Everything from the line holding "Where should I" through the last line of the data, and nothing else, should be retyped exactly, with no pictures.

[Material shown Boundary: Start]

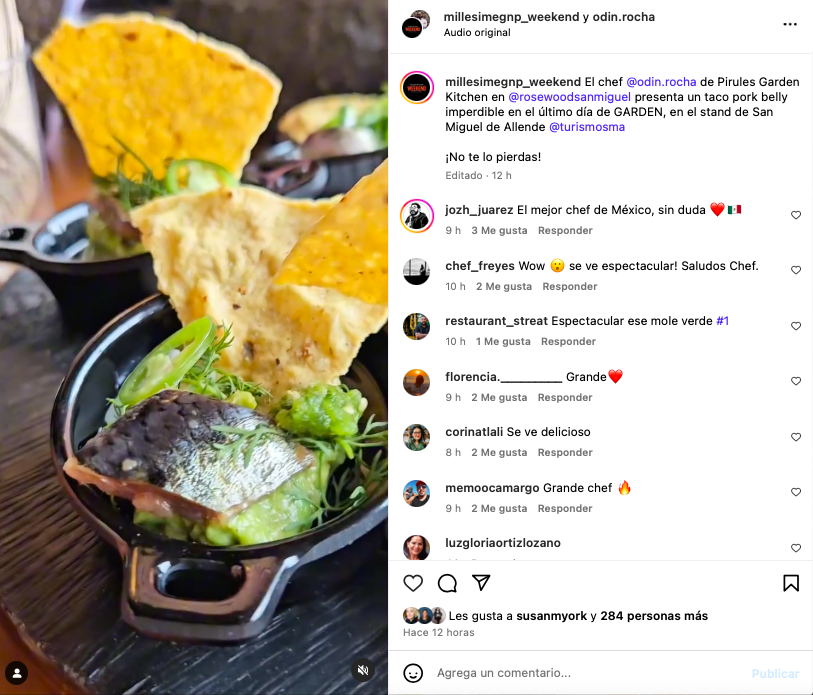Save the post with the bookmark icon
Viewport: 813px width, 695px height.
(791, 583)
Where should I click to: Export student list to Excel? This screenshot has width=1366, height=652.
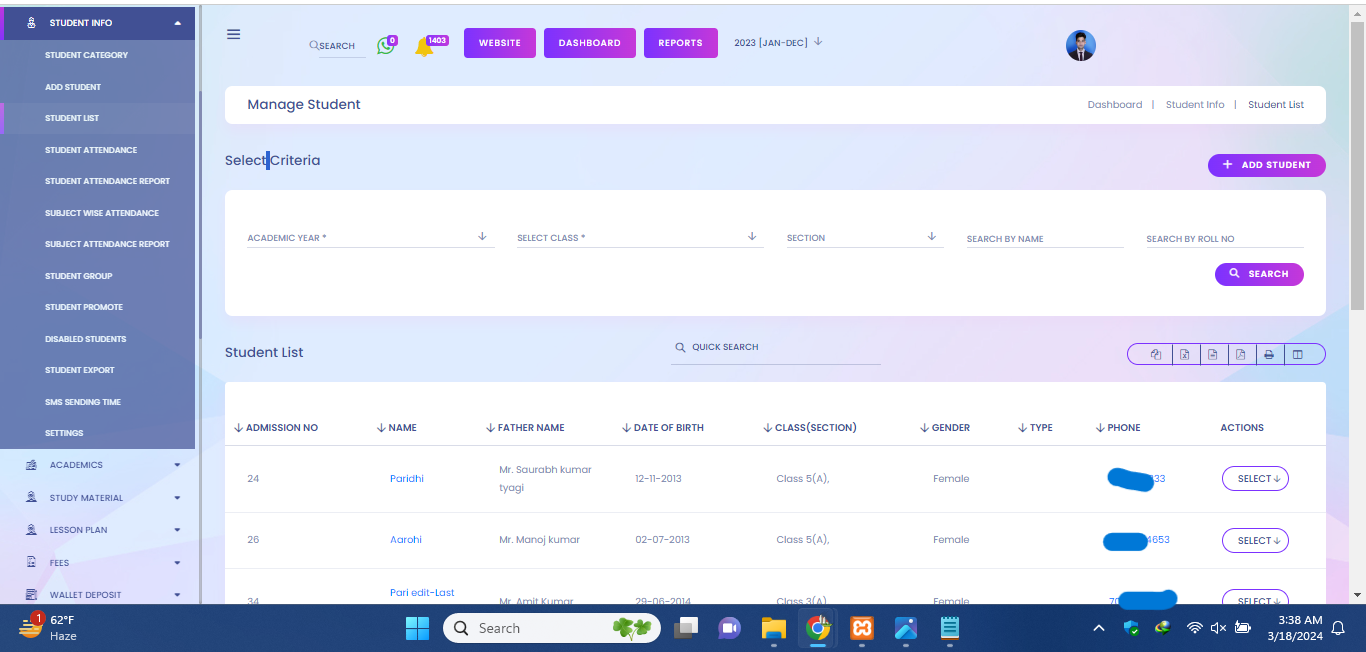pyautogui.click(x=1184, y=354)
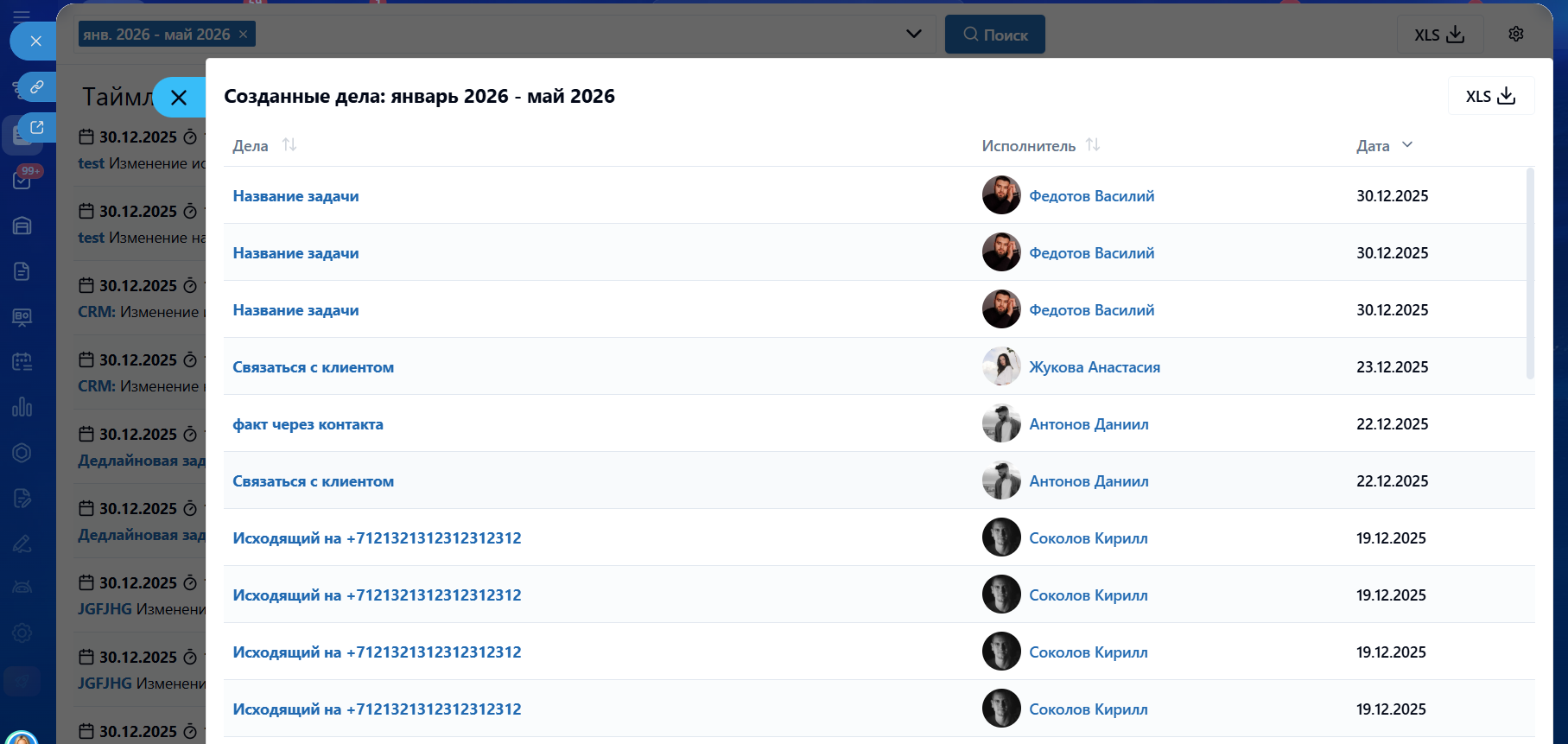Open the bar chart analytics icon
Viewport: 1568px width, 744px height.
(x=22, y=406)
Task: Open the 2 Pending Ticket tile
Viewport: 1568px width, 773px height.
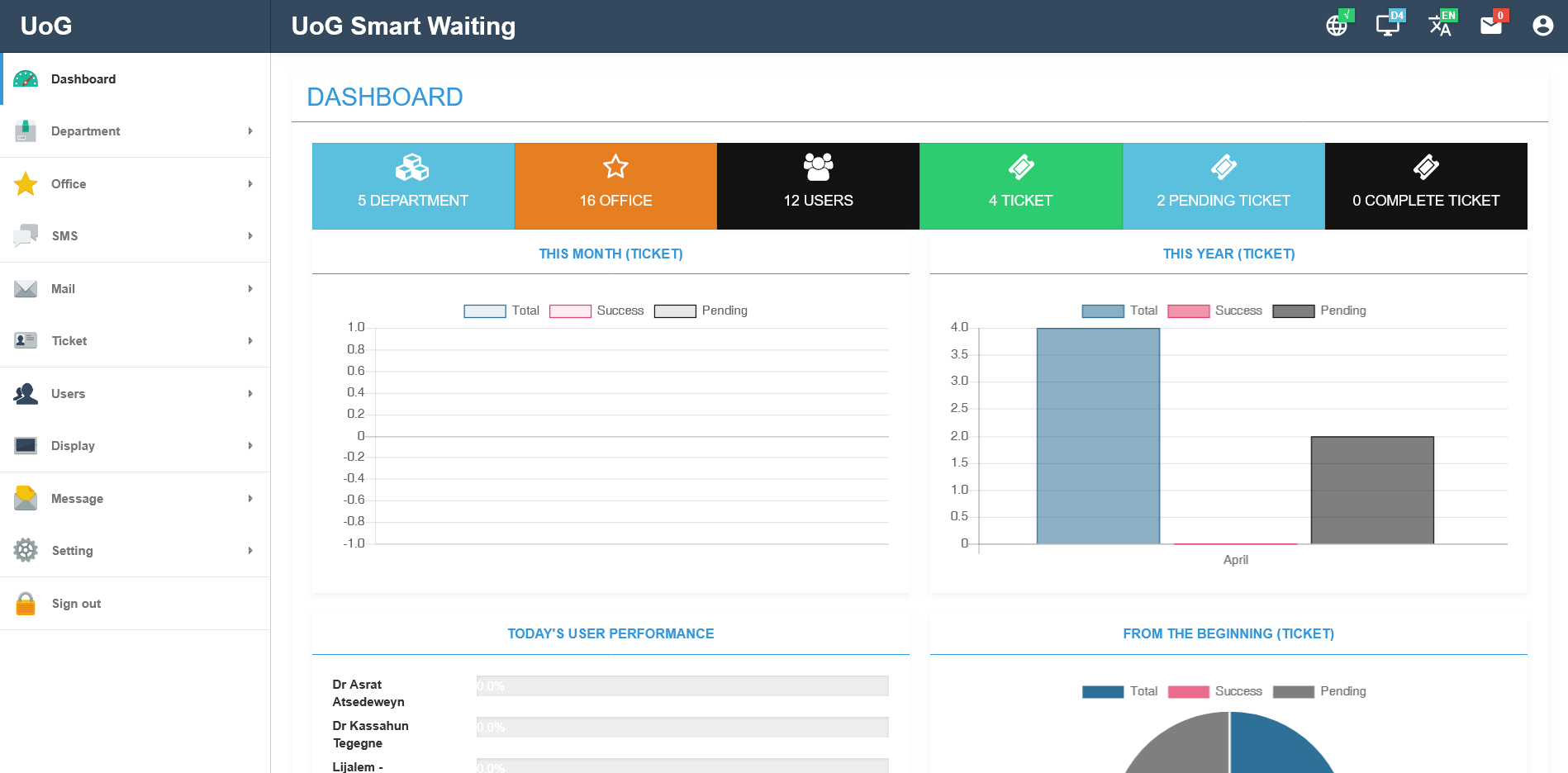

[Material shown Boundary: End]

*Answer area*
Where should I click to: Export student list to Excel? This screenshot has width=1366, height=652.
pyautogui.click(x=1184, y=354)
Open the bar chart analytics icon
Viewport: 1568px width, 744px height.
(x=22, y=406)
Task: Open the 2 Pending Ticket tile
Viewport: 1568px width, 773px height.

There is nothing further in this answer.